I love that little sentence. That's the little line God draws to say it's time we sort of get ourselves all ready for the action to begin. God's action. God's creative, re-creative action.

When he starts to put things right, to sort things out and open up a future which at present seems impossible.

This morning was just like that. A hopeless-looking, pain-filled situation. One that's long since lost its 'shape' and 'form' and now is far from being remotely like what it was meant to be and what the person longed that it might be.

And the person involved left desolate, empty, and dry. The life and sparkle all but sucked completely out of her over all these many months.

And the prospect just so desperately bleak.

Formless. Void. And dark.

And this morning it was like God simply said again - the Spirit of God is hovering over the waters. Ready for action, which is now about to begin.

I was able to say that I would help and was ready to be involved. There are steps to be taken and now is the time. Creation beginning again.

The start of a whole new work of God, which bit by bit will bring about a future that could scarcely be imagined were it not for God's own Spirit being so mightily at work.

It's amazing to see God at work. Right there in the dark, in the formlessness, emptiness, void.

The Spirit of God hovering over the waters!

It was something the same at night. Albeit in a very different context from the one there was this morning.

A couple who've been coming here each Sunday for the past few weeks. Her family a mess, if such family life existed now at all. And his own background, different in its way, but far from being the way that he'd have wished the thing to be.

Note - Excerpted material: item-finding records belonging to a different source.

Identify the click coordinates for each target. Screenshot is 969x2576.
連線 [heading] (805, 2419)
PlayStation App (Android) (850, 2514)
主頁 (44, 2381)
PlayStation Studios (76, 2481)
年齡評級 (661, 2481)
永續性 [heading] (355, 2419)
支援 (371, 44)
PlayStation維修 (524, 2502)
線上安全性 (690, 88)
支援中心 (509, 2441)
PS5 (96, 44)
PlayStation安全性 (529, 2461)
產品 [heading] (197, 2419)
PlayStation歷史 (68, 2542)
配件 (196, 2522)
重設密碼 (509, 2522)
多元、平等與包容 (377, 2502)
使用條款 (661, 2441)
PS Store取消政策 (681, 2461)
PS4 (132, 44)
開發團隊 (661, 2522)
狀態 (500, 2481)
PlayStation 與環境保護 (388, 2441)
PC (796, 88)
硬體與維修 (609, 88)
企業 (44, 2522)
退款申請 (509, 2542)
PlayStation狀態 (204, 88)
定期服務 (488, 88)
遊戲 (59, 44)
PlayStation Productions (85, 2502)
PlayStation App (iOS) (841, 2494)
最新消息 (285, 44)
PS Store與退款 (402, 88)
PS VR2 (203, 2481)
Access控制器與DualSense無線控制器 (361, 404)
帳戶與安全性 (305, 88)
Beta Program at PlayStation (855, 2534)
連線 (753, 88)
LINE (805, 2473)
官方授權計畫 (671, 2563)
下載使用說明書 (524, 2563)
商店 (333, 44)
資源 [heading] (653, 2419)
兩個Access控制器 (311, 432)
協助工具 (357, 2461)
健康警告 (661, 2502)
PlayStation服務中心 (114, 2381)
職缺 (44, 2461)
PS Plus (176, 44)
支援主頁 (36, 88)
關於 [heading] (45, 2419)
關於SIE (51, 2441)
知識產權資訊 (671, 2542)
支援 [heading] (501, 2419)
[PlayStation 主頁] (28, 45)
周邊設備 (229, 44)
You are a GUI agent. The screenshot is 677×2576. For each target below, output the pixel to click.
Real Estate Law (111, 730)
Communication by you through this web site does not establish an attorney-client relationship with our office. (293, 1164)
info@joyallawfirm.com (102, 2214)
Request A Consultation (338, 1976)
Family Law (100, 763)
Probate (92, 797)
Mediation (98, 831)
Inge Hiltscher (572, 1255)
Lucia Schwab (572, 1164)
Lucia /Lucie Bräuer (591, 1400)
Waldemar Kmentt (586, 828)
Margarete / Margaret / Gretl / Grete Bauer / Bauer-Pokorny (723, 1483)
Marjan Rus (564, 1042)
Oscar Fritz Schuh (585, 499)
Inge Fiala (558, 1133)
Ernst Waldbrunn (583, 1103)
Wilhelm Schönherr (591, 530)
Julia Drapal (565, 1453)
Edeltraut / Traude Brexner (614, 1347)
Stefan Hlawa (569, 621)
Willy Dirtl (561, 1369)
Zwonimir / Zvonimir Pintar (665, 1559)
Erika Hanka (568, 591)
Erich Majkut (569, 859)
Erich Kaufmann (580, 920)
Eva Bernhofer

And wanting to start again. Marriage. But marriage begun with the blessing and presence of God.

The girl started coming to share in our worship a few months back. And, though she lives a distance away, she kept coming back. She felt, having searched through the city, she felt that this was a place and a people where she could belong.

He's "not religious at all". Neither am I, of course! But he started coming along. From choice, he said. Looking for meaning. Looking for life. And starting to sense what it maybe was like to be free at last.

He was there at worship this Sunday morning past. And moved to tears. The message was so personal, so much about himself.

The Spirit of God hovering over the waters.

I must have had a good two hours with the two of them.

And the more we talked the more it seemed to me that we now were her 'family' and we could now be helping with the many practicalities there are in getting married.

A place for the reception. Arrangements for the flowers. Things like that. "I mean, £80 for a bouquet!" she exclaimed. "When I could walk into Tesco and get the flowers for less than a quarter of that. I think I'll make the bouquet myself!"

Marriage isn't cheap these days! And here's a girl without a family network to support her in the many different aspects of the day. I said we'd gladly help her out - and make the whole thing fun for them and for the friends they're keen to have along.

Formless, void and dark. In a sense, that's where they're coming from, this pair. And the presence of the Spirit of God, 'hovering over the waters', was really just so palpable, I almost heard the flapping of his wings!

In the beginning, and from the beginning, God is the one who creates.

Days like this are really very humbling when I see the Lord being very much at work in just that way.

And find myself, as every single follower of Jesus gets to be, a part of what he does.